Dentro de este panorama de falta de orden político que funcione y se respete, se puede hasta presentar algo tan impresentable como la propuesta de que Álvaro Uribe se candidatice para la vicepresidencia y así intente llegar a Presidente por la puerta de atrás.?Pero mucho más grave que la anarquía en el juego político es el estado en que se encuentra el mecanismo por excelencia para permitir la convivencia armónica y pacífica como es la Administración de Justicia.

Que ‘Excelencia de la Justicia’ hasta ahora se pronuncie declarando que el sistema penal oral fracasó es apenas una constatación tardía. El citar las cifras de represamiento de los procesos es poco lo que dice, excepto que vamos muy mal.

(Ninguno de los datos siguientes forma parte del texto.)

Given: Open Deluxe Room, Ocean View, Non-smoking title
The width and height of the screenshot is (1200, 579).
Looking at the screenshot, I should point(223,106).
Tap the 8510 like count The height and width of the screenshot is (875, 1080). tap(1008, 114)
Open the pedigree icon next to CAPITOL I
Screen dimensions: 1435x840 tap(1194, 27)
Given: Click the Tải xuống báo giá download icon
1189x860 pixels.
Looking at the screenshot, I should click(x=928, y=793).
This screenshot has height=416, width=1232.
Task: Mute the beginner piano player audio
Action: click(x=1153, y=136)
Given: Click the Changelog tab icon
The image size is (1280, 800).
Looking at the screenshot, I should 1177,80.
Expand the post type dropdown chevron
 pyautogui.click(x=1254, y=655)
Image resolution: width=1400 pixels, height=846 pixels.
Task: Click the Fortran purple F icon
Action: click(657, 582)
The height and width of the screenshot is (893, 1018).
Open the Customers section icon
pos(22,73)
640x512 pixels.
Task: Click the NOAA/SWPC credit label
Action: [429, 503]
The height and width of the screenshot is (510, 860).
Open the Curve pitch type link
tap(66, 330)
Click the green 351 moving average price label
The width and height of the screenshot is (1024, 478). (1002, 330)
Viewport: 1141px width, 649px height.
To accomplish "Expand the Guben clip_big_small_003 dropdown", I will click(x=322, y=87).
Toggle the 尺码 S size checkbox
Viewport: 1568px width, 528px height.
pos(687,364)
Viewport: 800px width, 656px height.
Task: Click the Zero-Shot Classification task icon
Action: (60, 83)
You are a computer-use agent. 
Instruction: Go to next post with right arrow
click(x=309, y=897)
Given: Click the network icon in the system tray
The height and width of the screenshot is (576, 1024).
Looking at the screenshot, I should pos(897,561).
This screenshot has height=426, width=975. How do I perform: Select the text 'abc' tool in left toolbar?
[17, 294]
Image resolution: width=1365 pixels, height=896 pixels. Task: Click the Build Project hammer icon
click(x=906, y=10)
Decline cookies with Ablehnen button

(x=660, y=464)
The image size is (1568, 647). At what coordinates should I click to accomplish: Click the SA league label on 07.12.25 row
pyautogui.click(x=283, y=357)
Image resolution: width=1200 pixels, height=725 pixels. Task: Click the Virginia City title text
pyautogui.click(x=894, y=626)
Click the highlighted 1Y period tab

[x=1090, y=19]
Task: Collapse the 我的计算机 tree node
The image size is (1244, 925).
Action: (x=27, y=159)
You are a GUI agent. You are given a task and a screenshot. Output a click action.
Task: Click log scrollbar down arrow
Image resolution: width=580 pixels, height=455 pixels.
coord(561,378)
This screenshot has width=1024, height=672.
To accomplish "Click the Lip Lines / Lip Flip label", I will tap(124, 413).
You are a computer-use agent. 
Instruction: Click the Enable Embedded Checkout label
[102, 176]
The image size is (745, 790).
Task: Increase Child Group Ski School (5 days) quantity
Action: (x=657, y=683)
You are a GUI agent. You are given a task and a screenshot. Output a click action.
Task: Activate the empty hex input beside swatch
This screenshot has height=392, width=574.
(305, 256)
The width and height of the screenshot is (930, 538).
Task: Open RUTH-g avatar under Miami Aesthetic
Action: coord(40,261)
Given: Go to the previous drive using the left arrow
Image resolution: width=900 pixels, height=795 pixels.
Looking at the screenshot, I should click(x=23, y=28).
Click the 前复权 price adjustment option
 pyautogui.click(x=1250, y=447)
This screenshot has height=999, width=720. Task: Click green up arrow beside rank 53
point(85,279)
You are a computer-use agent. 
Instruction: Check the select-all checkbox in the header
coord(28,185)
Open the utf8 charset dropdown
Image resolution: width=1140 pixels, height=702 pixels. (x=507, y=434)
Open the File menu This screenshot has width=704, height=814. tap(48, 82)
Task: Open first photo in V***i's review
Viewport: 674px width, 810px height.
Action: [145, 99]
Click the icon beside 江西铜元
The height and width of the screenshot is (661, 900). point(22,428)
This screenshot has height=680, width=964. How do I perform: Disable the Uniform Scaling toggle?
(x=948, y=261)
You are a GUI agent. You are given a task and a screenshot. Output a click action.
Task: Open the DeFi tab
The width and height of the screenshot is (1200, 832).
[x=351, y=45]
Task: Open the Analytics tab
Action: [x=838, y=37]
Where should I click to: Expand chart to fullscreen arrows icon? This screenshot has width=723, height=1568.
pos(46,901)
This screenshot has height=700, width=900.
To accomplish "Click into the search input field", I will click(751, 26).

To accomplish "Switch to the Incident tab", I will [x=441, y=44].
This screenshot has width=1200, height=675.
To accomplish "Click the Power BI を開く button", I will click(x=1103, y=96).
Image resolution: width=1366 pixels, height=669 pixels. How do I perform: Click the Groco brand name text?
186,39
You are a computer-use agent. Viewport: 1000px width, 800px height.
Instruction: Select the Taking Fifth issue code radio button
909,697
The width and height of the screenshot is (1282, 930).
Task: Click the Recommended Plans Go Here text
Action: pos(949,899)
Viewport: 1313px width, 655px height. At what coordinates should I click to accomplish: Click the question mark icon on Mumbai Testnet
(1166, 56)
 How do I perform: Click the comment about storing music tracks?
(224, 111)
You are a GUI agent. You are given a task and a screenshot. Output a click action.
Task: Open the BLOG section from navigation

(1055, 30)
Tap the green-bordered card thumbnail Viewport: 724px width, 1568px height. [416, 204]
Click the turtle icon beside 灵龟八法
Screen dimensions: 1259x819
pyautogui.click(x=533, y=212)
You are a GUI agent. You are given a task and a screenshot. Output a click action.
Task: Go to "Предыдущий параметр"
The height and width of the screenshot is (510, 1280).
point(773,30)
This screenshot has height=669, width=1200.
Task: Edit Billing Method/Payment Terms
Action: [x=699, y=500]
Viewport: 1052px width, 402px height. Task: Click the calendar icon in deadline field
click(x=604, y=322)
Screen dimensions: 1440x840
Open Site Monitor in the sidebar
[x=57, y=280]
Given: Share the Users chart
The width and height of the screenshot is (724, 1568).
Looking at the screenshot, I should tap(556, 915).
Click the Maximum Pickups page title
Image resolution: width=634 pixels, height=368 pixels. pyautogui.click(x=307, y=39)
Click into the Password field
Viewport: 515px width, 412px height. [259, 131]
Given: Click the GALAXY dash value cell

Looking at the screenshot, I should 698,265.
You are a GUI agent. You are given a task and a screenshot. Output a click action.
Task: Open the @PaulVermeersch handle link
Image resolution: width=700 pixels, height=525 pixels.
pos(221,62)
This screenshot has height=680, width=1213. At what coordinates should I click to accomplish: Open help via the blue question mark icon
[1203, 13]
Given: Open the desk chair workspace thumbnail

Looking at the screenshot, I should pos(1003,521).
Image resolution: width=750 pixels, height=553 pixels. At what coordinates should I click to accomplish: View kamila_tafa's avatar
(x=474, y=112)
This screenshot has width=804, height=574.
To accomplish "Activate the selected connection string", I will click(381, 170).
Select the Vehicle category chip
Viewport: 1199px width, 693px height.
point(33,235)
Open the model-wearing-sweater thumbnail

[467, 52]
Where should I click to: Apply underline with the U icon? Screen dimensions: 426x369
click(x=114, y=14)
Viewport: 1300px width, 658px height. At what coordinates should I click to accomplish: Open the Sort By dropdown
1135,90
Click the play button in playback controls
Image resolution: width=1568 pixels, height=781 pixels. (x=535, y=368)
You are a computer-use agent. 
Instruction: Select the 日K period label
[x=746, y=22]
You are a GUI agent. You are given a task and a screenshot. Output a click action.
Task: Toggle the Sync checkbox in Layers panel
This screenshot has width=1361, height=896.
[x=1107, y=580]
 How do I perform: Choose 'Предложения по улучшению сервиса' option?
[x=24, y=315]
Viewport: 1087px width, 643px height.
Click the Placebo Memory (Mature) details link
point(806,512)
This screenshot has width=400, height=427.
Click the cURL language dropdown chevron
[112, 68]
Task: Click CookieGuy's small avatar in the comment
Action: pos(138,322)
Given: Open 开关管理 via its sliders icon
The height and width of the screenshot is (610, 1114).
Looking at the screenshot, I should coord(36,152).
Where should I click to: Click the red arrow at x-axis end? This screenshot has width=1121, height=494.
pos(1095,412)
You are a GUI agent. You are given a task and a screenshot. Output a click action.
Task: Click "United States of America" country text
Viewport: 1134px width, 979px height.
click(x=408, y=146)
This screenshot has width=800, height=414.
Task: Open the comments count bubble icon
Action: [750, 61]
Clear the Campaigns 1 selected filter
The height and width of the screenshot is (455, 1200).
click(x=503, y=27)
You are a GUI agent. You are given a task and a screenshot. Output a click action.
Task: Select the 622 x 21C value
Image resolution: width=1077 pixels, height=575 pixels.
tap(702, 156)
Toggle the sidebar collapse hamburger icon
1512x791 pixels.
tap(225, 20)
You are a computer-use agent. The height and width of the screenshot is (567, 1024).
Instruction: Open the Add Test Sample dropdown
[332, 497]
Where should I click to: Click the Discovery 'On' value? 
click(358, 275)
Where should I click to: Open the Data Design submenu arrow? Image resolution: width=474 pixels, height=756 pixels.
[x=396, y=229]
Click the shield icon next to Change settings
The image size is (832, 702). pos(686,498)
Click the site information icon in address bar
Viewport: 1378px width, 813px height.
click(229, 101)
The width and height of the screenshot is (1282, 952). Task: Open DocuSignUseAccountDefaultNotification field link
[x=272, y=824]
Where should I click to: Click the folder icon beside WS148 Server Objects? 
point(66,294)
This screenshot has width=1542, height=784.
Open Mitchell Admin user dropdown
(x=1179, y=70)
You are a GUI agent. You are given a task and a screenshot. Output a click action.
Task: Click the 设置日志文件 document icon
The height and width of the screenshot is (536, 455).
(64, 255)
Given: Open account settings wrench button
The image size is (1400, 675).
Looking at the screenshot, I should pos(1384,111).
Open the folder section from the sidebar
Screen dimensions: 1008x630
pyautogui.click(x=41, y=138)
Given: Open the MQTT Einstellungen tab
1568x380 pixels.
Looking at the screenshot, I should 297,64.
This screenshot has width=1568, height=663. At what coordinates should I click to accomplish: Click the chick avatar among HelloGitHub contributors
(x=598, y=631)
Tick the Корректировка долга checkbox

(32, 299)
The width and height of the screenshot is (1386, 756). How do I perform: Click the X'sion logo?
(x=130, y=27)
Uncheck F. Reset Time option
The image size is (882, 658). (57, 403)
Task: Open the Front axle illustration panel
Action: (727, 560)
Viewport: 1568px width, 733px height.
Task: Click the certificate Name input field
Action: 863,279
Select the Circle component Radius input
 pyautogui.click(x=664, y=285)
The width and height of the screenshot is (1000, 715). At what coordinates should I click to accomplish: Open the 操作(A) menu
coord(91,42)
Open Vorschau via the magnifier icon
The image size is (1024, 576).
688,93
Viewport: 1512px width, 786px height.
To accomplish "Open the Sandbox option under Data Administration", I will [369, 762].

Más significativo puede ser que de esos más de 60% de quienes están en las cárceles lo están sin sentencia; o la desproporción de quien paga por un delito menor muchos años más que por las atrocidades cometidas por los acogidos a la famosa Ley de Justicia y Paz; y que hoy, después de siete años de expedida, solo se hayan producido dos sentencias y solo cobijan a tres de los 34.000 desmovilizados bajo ella; o la forma en que se violan los Derechos Humanos de quienes pagan prisión (y no solo de los que Piedad Córdoba incluye como prisioneros políticos).

No menos aterra, a quienes pretenden ser objetivos al ver la realidad del país, la forma en que el poder judicial se volvió instrumento de las confrontaciones políticas. Lo que debería ser el máximo honor que se otorga a una persona al reconocer y delegar en ella la capacidad de pronunciarse en forma justa ante una situación conflictiva o un hecho delictivo, se convirtió entre nosotros en una especie de velación de armas para que, una vez posesionado, desde cualquier cargo de la judicatura o de los órganos de control se lance a la lucha por defender convicciones personales usando su poder contra quienes no se someten a ellas.

La costumbre de nunca cuestionar una política sino a quien la desarrolla lleva a personalizar los ataques sin debatir la esencia de los problemas. Eso sucede con varias de las políticas del anterior gobierno (v. gr. el AIS o la estructura de la Oficina de Estupefacientes), pero además abre la posibilidad a la ‘ley de la compensación’ en la que quien juzga o controla considera que el desarrollarlas fue un abuso, y en consecuencia la ‘estricta neutralidad’ consiste en ser ‘duro’ con quien antes así ha actuado.

Que esté cuasi paralizada la administración pública es apenas normal cuando todo funcionario hoy teme que se le aplicará la presunción de que llegar a un cargo no es por espíritu de servicio sino como una forma de beneficiarse del puesto.

Lo anterior, unido al reconocimiento de que el nuevo sistema penal acusatorio no dio los frutos esperados, hace que la Reforma a la Justicia sea la primera prioridad que deberíamos concretar para tener alguna expectativa de salir adelante.

Sin embargo, nos encontramos con que esta, en vez de orientarse a resolver la manera en que ello afecta a la población en general y al ciudadano ordinario que padece estas deficiencias, se desvió a un debate sobre lo que corresponde más a una Reforma Política, como son las relaciones entre los poderes o el fuero militar.

Y qué decir de la actual propuesta de una supuesta ‘justicia transicional’ que, sin que haya transición ni se toque para nada las verdaderas razones del conflicto, pretende que los requisitos para llegar a la paz social y el vacío y las fallas de la Administración de Justicia pueden sustituirse por un pacto que, sin dar solución a ninguno de estos dos problemas, autorice un tratamiento privilegiado para la guerrilla –similar a la Ley de Justicia y Paz para el paramilitarismo (con los resultados conocidos de Bacrim, impunidad, etc.)–.

Un país no se hace con viviendas regaladas ni con el modelo contrario de gabelas a la inversión extranjera para que se beneficien de nuestros recursos… lo que se requiere para construir país es menos manejo mediático y más seriedad de los gobiernos.